It is understood this is to be divided equally between 35 flats in the building, which works out at approximately £748 per apartment.
Terry Colthorpe has a one-bedroom, buy-to-let apartment in the block.
He said: “It’s totally unacceptable. Someone needs to be held accountable for this substandard, inappropriate and apparently high-risk cladding.
“The charges are excessive and it’s still quite vague as to who will be responsible for paying for this work.
"It's obviously quite substantial, but I'm not going to pass that on to the person that is renting my accommodation.
"I'm just going to have to incur that cost, unfortunately."
EWS bosses confirmed the increase in a letter to leaseholders.
They wrote: “It is with regret that Orwell Quay has received a significant increase in the renewal premium, and while this is clearly unwelcome, our broker is adamant that given the state of the insurance market and the rates they are seeing for other buildings with cladding issues, that they have achieved the best possible deal available to us.”
A spokesman for the firm told this newspaper the safety of leaseholders and residents is “paramount”.
“EWS have been working closely with owners Orwell Quay Ipswich Management Company Ltd (OQMC) following investigations into the cladding at the development which identified deficiencies,” they added.
“The cladding issues identified have unfortunately resulted in the buildings’ insurance premium increasing across the development.
“EWS is disappointed that the additional charges have had to be passed to the leaseholders and are not covered by the government scheme, however we understand that this higher premium is expected to only stay in place until the necessary remedial works have been completed.”
Bosses added in their letter to owners that they have pushed Persimmon Homes, the developer, to confirm its commitment to Orwell Quay and that the cladding works will be carried out on all buildings, irrespective of height.
The managing agents also claim to have received a statement from Persimmon confirming they will foot the bill, irrespective of independent warranties or building control inspections/sign-offs.
A spokesman for Persimmon Homes added: “We don’t believe that leaseholders should have to pay for banned cladding removal or any safety issues from the original development that now need addressing.
"Therefore, we are working closely with EWS and providing practical and financial support to ensure the ongoing safety of residents at Orwell Quay.”
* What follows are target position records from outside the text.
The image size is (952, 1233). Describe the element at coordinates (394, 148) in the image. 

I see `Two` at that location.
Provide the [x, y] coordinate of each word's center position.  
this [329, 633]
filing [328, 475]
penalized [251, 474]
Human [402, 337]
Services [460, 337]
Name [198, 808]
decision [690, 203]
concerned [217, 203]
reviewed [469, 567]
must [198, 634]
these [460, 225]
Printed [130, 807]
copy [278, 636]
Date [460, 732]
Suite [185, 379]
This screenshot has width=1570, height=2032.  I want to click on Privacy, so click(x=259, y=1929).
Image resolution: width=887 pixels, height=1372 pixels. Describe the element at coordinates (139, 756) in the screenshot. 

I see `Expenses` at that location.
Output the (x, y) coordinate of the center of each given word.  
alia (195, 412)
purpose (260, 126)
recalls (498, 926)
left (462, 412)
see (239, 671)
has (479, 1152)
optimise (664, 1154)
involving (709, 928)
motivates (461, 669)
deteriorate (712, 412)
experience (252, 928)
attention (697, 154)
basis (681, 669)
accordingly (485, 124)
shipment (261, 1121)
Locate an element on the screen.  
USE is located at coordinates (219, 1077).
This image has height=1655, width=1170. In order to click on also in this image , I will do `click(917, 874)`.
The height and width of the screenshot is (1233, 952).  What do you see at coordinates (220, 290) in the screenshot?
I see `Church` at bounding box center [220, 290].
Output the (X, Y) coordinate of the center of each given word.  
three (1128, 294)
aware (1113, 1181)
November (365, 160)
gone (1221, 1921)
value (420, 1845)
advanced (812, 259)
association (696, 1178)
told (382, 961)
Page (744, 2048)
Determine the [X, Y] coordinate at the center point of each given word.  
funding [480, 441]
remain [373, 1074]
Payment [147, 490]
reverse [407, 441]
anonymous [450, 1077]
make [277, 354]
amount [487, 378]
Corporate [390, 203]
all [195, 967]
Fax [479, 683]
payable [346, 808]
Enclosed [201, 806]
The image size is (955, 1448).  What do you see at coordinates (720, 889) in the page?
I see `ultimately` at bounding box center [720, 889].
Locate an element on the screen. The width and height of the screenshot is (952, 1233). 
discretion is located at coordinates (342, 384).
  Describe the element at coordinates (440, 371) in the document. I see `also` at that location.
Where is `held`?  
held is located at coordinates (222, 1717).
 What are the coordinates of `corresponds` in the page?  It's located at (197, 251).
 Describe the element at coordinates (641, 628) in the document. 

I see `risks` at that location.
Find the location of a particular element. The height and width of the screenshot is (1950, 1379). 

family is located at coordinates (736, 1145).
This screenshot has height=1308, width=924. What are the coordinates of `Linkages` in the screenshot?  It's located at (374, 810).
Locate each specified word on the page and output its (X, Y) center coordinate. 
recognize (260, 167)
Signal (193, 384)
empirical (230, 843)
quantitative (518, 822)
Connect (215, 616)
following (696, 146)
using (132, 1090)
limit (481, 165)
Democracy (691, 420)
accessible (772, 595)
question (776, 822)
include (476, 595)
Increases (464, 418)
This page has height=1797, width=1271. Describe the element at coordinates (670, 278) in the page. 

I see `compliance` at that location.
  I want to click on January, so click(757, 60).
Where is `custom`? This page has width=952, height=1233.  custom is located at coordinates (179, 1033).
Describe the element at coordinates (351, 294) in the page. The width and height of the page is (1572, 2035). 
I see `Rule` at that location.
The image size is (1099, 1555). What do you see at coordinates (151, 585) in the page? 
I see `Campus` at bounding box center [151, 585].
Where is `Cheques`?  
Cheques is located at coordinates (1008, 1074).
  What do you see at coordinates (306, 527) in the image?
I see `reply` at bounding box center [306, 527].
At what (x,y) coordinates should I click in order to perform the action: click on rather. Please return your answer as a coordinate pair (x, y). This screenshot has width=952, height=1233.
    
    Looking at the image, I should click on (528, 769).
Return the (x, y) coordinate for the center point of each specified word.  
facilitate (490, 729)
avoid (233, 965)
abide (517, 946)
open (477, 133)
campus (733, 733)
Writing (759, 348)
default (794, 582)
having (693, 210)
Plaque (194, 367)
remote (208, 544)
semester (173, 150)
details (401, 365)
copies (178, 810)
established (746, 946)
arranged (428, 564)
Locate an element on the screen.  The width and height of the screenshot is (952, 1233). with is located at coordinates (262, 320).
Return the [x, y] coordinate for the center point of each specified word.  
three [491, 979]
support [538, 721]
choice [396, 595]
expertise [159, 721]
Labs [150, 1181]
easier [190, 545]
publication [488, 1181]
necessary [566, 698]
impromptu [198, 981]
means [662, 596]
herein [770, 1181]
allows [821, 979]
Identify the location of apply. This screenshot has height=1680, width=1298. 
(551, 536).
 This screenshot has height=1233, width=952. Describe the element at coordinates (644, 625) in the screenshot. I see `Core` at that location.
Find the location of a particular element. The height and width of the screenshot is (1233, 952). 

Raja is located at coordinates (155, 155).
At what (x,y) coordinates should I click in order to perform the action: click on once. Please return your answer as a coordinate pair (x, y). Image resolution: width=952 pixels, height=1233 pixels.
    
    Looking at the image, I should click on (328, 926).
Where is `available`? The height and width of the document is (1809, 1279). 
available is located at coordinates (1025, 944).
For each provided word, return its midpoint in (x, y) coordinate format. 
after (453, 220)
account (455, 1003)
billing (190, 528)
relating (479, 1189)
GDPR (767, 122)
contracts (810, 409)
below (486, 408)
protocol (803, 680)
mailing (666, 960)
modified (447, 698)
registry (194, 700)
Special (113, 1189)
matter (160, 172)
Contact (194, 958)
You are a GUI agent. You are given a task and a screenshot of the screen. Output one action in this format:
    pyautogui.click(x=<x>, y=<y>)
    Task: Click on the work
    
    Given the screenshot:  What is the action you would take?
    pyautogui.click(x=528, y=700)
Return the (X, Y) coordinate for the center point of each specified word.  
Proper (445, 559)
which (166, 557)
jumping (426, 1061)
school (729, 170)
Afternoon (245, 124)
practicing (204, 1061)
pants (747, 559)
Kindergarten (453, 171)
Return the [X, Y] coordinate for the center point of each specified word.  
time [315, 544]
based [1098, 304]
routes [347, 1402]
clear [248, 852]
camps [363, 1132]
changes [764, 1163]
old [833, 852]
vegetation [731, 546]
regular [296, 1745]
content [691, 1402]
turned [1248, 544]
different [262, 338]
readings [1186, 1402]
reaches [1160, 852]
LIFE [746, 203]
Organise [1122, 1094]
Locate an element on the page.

Work is expected to start on the buildings in early August 2021, according to EWS chiefs and last for around six months.
Are residents safe?
EWS’ letter adds that it wants all works to be carried out at the same time, to help resolve issues with people selling flats and to give “peace of mind” about the safety of the building.
Despite the deficiencies, the managing agents told leaseholders that a fire safety audit carried out by Suffolk Fire and Rescue Service is currently ongoing, with the service “confirming their confidence in the compartmentation of the building so far”.
The block’s ‘stay put’ policy, where residents are recommended to stay in their apartments in the event of a fire, can remain in place as detection devices inside the flats would provide “adequate warning of fire” to allow the fire service to attend.
“That, in conjunction with other fire precautions, would not present an extreme risk to residents in the event of a fire,” EWS bosses added, but they did recommend residents should not use barbecues or smoke on balconies.
This is not the first Waterfront development to be impacted by insufficient cladding and fire safety problems.
Cardinal Lofts was inspected last year and leaseholders asked to foot the bill, while The Mill also has flaws in its cladding.
Closer to town, St Francis Tower residents last week told how they felt "suffocated" by new plastic shrinkwrap in place while cladding is repaired.